Intervention de Gérard Leseul

Séance en hémicycle du jeudi 20 janvier 2022 à 15h00
Augmentation du salaire minimum — Discussion générale

Photo issue du site de l'Assemblée nationale ou de WikipediaGérard Leseul, rapporteur de la commission des affaires sociales :

Je vous remercie de vos interventions, chers collègues et madame la ministre déléguée. Nous avons été nombreux à dresser le même constat, au cours de nos interventions : celui du sentiment d'injustice que ressentent de nombreux travailleurs aujourd'hui.

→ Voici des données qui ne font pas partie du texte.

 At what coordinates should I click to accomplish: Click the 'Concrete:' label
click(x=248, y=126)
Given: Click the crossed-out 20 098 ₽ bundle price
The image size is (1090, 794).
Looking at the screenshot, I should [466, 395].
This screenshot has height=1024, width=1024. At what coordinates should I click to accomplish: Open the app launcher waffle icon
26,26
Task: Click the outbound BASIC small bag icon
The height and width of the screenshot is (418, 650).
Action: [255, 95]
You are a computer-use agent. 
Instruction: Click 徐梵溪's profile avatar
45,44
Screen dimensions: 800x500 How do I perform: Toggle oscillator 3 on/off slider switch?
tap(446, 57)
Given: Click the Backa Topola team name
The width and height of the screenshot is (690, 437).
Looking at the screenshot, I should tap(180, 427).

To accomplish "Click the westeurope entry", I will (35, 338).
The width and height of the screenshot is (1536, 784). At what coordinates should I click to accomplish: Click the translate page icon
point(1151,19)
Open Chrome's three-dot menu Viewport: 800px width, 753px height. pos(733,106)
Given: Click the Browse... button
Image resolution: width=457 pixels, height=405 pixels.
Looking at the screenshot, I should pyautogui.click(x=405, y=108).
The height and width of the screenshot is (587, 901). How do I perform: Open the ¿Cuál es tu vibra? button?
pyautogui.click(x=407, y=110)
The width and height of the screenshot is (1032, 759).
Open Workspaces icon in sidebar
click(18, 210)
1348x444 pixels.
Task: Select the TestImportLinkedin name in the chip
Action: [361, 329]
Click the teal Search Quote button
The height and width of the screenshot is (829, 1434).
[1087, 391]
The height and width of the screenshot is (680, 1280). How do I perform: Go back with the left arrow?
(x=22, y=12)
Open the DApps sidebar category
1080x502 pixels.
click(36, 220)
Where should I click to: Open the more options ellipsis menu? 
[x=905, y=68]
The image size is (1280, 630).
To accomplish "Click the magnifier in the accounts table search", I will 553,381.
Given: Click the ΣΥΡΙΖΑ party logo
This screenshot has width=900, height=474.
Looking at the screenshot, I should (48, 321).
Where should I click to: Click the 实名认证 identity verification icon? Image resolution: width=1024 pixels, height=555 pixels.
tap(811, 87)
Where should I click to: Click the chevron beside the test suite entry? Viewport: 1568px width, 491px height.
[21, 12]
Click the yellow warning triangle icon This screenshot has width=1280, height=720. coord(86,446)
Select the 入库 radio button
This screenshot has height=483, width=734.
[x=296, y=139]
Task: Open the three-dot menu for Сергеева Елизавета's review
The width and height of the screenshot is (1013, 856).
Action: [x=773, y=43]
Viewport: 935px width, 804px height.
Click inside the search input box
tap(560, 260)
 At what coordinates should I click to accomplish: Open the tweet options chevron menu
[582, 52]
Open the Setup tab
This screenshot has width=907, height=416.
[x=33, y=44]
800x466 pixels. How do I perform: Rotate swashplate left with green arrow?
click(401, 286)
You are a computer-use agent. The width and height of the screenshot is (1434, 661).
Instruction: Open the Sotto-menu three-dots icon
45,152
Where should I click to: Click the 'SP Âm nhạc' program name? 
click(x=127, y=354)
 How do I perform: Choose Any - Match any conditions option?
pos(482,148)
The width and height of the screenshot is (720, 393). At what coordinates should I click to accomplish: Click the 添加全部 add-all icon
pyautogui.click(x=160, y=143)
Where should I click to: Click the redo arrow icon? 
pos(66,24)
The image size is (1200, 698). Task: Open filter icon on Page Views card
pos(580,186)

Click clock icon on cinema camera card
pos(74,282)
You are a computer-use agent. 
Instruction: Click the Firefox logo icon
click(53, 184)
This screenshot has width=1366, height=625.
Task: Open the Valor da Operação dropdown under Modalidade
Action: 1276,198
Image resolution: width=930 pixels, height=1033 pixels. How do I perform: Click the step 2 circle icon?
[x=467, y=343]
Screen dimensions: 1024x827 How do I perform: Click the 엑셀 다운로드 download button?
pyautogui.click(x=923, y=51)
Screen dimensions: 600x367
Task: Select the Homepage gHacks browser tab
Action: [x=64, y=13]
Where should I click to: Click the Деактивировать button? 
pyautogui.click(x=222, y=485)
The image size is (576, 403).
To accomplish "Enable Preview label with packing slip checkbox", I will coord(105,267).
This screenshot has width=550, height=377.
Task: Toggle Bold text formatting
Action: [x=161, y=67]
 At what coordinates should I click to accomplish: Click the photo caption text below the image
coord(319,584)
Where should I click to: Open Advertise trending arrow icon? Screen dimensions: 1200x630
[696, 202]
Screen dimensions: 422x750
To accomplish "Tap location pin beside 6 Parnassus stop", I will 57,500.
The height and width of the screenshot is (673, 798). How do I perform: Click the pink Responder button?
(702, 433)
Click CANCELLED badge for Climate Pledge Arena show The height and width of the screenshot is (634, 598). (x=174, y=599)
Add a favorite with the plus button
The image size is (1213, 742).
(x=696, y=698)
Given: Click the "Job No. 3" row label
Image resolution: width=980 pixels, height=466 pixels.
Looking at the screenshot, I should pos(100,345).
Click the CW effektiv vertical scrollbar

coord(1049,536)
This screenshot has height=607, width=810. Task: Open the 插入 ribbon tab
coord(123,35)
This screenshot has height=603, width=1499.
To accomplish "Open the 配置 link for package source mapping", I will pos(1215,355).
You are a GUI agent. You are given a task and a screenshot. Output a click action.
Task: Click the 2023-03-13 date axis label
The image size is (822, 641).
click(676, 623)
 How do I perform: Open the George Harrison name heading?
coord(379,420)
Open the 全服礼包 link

Nous avons partagé aussi l'idée que le pacte républicain est aujourd'hui menacé, voire abîmé, et que la cohésion sociale l'est aussi. Sans reprendre les chiffres évoqués par plusieurs collègues, je rappellerai que le partage de la valeur ajoutée s'est dégradé pour les travailleurs tout en s'améliorant pour le capital et les dividendes. Les inégalités deviennent malheureusement de plus en plus flagrantes.

Bien sûr, des mesures ont été prises ; vous les rappellerez sans doute tout à l'heure, chers collègues, dans l'exposé de vos amendements de suppression. Mais elles ne suffisent pas. Nous divergeons fondamentalement sur la sémantique : vous parlez de prélèvements obligatoires et de charges sociales, alors que nous parlons de cotisations et de protection sociale. Les cotisations servent en effet à protéger nos prestations maladie, nos retraites et nos indemnités chômage. Le pouvoir d'achat est, ne nous trompons pas, la préoccupation majeure des Français, celle de tous les travailleurs et de ceux qui sont malheureusement privés de travail.

Bien sûr, vous nous avez rappelé l'existence des primes, notamment de la prime inflation. Mais il existe depuis de nombreuses années un décrochage total entre la perception de leur salaire par les Françaises et les Français et le pouvoir d'achat mesuré, qui traduit aussi leur sentiment à l'égard des primes que vous attribuez.

Les difficultés économiques s'accroissent, comme cela a été rappelé par plusieurs orateurs. À ce titre, nous divergeons aussi sur un point précis : la question du loyer n'est pas suffisamment prise en compte dans l'évaluation du coût de la vie. Il y a donc bien des dépenses contraintes qui augmentent. Je rappellerai seulement quelques chiffres : la part des dépenses contraintes, qui représentait 12 % du revenu d'un ménage en 1959 et 27 % en 2008, atteint aujourd'hui 32 %. Voilà le vrai problème : les dépenses contraintes, qui ne laissent plus aucune liberté.

Vous avez des réponses, madame la ministre déléguée, chers collègues de la majorité, que je qualifierais de libérales. Prime d'activité, prime inflation, allégements de charges : tout cela n'est pas du salaire. Nous avons posé la question de la juste rémunération du labeur, du travail, pas des primes. Par ailleurs, vous renvoyez beaucoup trop souvent, de mon point de vue, au « travailler plus ». Alors que vous savez bien que le temps partiel est contraint, subi, je vous entends répondre qu'il faut travailler davantage, que ce soit sous forme d'heures supplémentaires ou non. Pensez-vous que ceux qui travaillent à temps partiel ne préfèreraient pas travailler à temps complet ?

Les réponses qu'apportent nos voisins devraient nous inciter à revaloriser le SMIC. Notre pacte social, tellement applaudi pendant la crise sanitaire, l'exige. Je rappelle que le SMIC désigne le salaire minimum ; il s'agit donc de permettre un juste paiement du labeur.

Je rappellerai enfin simplement deux chiffres. 165 milliards d'euros : tel est, selon la Banque de France, le montant de l'épargne covid, c'est-à-dire de l'épargne supplémentaire de nous tous, des Françaises et des Français qui disposent de revenus suffisants pour épargner. Un smicard, lui, touche 1 269 euros par mois. Je vous laisse apprécier le gouffre entre ces deux chiffres et l'abîme que vous creuseriez en refusant une revalorisation du travail et une augmentation du SMIC.